== Provided records

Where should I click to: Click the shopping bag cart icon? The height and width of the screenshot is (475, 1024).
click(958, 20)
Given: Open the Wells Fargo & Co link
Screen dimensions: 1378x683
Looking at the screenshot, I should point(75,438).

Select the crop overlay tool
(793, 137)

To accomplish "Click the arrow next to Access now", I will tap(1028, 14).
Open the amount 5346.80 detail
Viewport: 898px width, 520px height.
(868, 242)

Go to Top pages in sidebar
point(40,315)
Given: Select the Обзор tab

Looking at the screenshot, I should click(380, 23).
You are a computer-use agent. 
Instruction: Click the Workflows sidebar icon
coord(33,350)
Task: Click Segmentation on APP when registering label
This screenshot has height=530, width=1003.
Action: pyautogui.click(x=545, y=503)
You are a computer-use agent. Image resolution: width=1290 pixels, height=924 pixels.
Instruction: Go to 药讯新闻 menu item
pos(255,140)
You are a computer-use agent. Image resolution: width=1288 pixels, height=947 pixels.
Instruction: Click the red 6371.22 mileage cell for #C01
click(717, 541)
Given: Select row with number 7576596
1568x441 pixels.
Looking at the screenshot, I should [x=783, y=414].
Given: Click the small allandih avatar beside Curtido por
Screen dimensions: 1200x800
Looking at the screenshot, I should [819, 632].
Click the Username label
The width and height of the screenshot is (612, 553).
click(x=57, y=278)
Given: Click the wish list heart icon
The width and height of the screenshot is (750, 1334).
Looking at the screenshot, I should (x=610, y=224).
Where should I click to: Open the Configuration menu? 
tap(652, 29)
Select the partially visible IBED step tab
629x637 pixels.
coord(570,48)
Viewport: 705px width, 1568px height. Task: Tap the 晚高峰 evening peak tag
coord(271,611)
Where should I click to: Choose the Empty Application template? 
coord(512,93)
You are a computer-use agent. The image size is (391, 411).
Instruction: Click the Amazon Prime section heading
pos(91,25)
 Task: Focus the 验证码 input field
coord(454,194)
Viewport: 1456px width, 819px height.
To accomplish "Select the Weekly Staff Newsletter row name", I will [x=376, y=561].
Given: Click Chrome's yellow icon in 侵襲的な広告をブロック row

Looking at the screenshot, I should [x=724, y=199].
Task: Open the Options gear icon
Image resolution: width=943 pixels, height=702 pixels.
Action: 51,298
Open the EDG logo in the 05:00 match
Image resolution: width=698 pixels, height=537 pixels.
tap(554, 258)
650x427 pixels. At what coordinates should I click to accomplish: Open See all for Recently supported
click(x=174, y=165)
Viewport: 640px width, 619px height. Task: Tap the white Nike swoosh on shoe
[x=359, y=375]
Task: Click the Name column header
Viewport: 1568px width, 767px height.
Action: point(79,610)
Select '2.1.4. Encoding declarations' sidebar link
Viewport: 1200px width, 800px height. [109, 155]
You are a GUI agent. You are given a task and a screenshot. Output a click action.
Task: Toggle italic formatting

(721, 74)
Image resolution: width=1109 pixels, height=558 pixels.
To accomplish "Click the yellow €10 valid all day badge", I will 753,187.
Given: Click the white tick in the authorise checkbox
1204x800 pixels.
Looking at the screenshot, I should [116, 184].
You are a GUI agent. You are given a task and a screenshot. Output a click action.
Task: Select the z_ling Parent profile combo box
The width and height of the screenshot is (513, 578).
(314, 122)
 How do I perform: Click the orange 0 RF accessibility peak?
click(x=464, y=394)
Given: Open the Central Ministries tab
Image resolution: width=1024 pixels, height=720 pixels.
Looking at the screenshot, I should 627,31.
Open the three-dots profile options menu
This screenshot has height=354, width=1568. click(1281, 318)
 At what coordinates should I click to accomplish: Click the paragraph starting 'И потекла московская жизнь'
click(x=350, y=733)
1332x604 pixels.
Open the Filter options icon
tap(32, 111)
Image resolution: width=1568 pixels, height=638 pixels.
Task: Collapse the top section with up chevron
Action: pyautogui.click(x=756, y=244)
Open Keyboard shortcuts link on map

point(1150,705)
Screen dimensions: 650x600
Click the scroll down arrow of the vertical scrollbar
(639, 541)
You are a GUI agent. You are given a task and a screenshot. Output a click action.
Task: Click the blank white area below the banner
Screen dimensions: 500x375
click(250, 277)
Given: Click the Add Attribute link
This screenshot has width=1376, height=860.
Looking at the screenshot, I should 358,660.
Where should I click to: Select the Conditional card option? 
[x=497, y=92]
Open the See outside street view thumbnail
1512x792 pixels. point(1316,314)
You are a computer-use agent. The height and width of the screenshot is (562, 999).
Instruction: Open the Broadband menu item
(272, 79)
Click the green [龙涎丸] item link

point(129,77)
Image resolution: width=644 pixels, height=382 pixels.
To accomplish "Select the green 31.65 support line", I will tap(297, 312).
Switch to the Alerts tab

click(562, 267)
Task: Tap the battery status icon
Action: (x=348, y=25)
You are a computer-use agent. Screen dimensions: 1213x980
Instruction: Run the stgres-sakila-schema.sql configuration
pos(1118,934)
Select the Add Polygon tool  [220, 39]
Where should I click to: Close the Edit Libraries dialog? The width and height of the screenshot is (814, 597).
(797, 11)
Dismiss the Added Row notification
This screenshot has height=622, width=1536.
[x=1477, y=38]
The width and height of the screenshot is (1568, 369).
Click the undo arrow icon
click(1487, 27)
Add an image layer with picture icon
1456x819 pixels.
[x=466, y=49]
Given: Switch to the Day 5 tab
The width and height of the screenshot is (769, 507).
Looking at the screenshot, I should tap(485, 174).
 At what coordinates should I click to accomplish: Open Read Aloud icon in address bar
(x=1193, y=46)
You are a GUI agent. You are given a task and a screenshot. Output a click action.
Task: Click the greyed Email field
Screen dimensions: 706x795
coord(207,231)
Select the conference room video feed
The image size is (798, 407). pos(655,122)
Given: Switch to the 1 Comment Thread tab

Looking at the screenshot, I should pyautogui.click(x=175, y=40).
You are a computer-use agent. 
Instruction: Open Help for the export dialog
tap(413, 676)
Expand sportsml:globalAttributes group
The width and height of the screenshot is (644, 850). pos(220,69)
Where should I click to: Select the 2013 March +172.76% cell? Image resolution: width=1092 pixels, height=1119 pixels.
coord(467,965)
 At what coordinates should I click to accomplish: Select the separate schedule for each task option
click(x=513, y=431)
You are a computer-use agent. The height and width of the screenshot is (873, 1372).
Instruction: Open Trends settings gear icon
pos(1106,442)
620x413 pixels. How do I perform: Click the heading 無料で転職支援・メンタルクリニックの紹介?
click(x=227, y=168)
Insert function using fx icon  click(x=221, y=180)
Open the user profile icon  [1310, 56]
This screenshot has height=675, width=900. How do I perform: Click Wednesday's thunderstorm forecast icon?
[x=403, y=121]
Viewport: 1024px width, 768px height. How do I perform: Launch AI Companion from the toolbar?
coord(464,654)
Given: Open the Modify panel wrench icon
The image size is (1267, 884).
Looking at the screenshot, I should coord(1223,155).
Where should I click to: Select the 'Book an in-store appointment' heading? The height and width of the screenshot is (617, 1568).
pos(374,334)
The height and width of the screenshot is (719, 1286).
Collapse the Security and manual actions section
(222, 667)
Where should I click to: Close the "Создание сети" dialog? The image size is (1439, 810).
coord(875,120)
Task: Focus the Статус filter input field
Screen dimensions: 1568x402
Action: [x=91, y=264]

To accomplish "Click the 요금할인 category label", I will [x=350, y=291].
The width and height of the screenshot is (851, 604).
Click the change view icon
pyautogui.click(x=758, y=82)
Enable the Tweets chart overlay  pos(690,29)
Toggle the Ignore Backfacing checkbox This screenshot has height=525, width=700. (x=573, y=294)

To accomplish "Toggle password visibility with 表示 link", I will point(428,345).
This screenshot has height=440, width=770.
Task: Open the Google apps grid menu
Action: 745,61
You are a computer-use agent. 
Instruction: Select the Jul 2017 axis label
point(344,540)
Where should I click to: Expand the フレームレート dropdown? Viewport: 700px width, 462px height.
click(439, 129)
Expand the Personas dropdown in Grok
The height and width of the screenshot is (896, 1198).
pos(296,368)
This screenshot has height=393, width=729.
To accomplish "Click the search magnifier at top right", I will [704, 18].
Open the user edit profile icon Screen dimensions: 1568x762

====

→ **Direction**
Lay out the stretch of the records from the start through the line containing "pos(255,140)" as a JSON list of strings, one string per line, leaving out blank lines.

→ **Solution for this problem**
[
  "Where should I click to: Click the shopping bag cart icon? The height and width of the screenshot is (475, 1024).",
  "click(958, 20)",
  "Given: Open the Wells Fargo & Co link",
  "Screen dimensions: 1378x683",
  "Looking at the screenshot, I should point(75,438).",
  "Select the crop overlay tool",
  "(793, 137)",
  "To accomplish \"Click the arrow next to Access now\", I will tap(1028, 14).",
  "Open the amount 5346.80 detail",
  "Viewport: 898px width, 520px height.",
  "(868, 242)",
  "Go to Top pages in sidebar",
  "point(40,315)",
  "Given: Select the Обзор tab",
  "Looking at the screenshot, I should click(380, 23).",
  "You are a computer-use agent. ",
  "Instruction: Click the Workflows sidebar icon",
  "coord(33,350)",
  "Task: Click Segmentation on APP when registering label",
  "This screenshot has height=530, width=1003.",
  "Action: pyautogui.click(x=545, y=503)",
  "You are a computer-use agent. Image resolution: width=1290 pixels, height=924 pixels.",
  "Instruction: Go to 药讯新闻 menu item",
  "pos(255,140)"
]